While there have been some learning elements since the introduction of mandatory entry level training in Ontario in July 2017, the government and industry should be congratulated for the gains that have been realized since, says Stephen Laskowski, president of the Ontario Trucking Association and Canadian Trucking Alliance.
“What we’re talking about is mandatory pre-licensing training and raising the floor, which was a huge issue for safety,” said Laskowski at an annual meeting of the Truck Training Schools Association of Ontario (TTSAO).
As reported by Today’s Trucking magazine, about 10,500 would-be truck drivers have passed through Ontario’s mandatory entry-level training (MELT) program. And while the province’s transportation ministry is still learning lessons along the way, overall the experience has been positive, says Paul Harbottle, director of the Ontario Ministry of Transportation’s program development and evaluation branch.

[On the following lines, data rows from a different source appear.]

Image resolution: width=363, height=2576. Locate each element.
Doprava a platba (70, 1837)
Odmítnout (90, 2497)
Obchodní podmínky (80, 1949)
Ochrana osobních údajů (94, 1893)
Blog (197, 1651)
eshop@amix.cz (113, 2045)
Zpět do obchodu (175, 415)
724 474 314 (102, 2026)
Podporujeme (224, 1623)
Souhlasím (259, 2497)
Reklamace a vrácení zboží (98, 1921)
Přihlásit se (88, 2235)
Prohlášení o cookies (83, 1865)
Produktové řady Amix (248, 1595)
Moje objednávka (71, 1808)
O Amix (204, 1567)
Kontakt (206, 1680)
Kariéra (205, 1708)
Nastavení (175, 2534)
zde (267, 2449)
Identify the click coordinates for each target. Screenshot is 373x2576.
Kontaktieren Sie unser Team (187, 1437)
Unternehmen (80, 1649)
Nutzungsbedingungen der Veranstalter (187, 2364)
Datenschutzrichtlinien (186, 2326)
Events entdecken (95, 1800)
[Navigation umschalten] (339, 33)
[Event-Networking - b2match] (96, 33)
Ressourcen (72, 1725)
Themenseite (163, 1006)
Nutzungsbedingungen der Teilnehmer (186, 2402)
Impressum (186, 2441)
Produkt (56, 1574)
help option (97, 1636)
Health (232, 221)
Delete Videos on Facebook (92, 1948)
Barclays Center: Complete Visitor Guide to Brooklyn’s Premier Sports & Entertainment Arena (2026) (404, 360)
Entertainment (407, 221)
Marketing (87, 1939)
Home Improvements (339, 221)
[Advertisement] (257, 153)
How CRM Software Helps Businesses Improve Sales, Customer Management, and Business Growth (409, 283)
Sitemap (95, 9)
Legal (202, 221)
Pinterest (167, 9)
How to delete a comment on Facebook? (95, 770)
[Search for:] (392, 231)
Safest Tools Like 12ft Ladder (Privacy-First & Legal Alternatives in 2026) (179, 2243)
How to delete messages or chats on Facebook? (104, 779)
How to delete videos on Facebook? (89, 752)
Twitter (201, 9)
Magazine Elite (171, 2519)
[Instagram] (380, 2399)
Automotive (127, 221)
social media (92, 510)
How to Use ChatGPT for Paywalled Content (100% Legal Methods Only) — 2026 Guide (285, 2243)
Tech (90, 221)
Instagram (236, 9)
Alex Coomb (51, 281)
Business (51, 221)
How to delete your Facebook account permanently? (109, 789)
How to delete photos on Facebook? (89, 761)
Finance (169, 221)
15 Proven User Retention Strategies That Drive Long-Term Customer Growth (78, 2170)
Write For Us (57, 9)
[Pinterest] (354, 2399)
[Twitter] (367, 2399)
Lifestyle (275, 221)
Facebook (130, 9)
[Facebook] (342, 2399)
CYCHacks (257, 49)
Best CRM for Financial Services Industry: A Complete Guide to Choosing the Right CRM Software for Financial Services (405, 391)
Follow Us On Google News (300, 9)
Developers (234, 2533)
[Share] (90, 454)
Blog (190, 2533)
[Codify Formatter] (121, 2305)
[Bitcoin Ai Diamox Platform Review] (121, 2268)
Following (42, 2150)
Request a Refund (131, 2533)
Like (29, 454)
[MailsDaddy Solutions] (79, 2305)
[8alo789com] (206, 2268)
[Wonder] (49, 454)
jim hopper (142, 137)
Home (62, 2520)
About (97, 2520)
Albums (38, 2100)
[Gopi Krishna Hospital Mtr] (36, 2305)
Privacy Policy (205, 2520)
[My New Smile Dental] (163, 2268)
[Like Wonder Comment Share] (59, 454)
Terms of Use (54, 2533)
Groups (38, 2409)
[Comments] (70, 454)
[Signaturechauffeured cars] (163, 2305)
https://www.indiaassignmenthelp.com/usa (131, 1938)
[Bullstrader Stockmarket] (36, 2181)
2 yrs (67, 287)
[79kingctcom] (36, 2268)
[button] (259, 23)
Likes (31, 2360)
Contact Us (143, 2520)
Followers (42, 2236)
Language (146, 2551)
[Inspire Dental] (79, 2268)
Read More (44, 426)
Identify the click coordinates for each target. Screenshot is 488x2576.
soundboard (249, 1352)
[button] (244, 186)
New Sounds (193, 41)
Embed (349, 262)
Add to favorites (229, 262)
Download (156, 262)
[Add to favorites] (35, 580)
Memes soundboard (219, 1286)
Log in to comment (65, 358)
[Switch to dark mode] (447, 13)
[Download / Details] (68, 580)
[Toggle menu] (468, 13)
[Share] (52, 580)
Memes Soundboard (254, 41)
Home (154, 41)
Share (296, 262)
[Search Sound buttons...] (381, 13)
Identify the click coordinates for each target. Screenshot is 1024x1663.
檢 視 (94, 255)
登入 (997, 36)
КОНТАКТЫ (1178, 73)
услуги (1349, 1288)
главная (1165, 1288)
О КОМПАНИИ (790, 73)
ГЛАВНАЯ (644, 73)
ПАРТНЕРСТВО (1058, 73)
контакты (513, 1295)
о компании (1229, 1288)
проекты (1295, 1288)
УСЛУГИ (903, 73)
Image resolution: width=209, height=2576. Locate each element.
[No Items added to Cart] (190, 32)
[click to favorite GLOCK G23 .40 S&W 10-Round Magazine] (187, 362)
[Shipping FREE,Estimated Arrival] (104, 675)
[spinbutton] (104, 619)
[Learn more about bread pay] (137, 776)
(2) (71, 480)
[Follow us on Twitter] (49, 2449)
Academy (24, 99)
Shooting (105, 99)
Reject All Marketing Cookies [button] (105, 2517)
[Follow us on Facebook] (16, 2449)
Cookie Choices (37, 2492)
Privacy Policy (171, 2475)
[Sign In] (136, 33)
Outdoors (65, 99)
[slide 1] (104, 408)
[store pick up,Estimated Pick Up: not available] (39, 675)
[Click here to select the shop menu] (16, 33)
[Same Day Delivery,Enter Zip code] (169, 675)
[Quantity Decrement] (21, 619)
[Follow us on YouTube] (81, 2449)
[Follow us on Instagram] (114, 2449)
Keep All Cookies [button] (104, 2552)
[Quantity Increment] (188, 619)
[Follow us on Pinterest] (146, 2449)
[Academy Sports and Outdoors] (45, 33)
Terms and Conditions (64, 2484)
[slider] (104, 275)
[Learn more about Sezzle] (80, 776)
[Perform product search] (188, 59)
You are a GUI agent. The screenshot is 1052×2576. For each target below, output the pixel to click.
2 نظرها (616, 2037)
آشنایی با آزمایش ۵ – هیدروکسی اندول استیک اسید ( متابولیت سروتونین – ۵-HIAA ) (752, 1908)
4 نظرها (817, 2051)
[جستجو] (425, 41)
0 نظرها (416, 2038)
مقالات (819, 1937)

Harbottle reported that although Ontario’s test failure rates did climb when MELT was first established, they are beginning to come down and stabilize.
Ongoing discussions around the program centre around are exploring qualifications for driving instructors, the potential for standardized tests, and the use of automated versus manual transmissions.
“We do not have full agreement at the table, but we are getting close to getting consensus,” he said.
DriveTest centers have also hired additional examiners and are relying on overtime to schedule more road tests. And Serco, which delivers the tests, has enhanced its own internal training to address inconsistent approaches. “In the early days there’s going to be differences. It’s going to happen. It’s going to exist,” he said.
Mike Millian, president of the Private Motor Truck Council of Canada, puts entry-level training into perspective by asking why fleets expect newly licensed drivers to be able to do everything as soon as they come out of school. “You have a responsibility,” he said of the fleet training that should follow licensing.
“All the regulation is a minimum standard, not a best practice,” he adds. “… We like but we have to start somewhere. Nobody should ever reach for the minimum.”
Harbottle stressed that Ontario continues to play a leading role as discussions about a national standard begin as well.
“We’re committed, and we remain committed, to the MELT program.”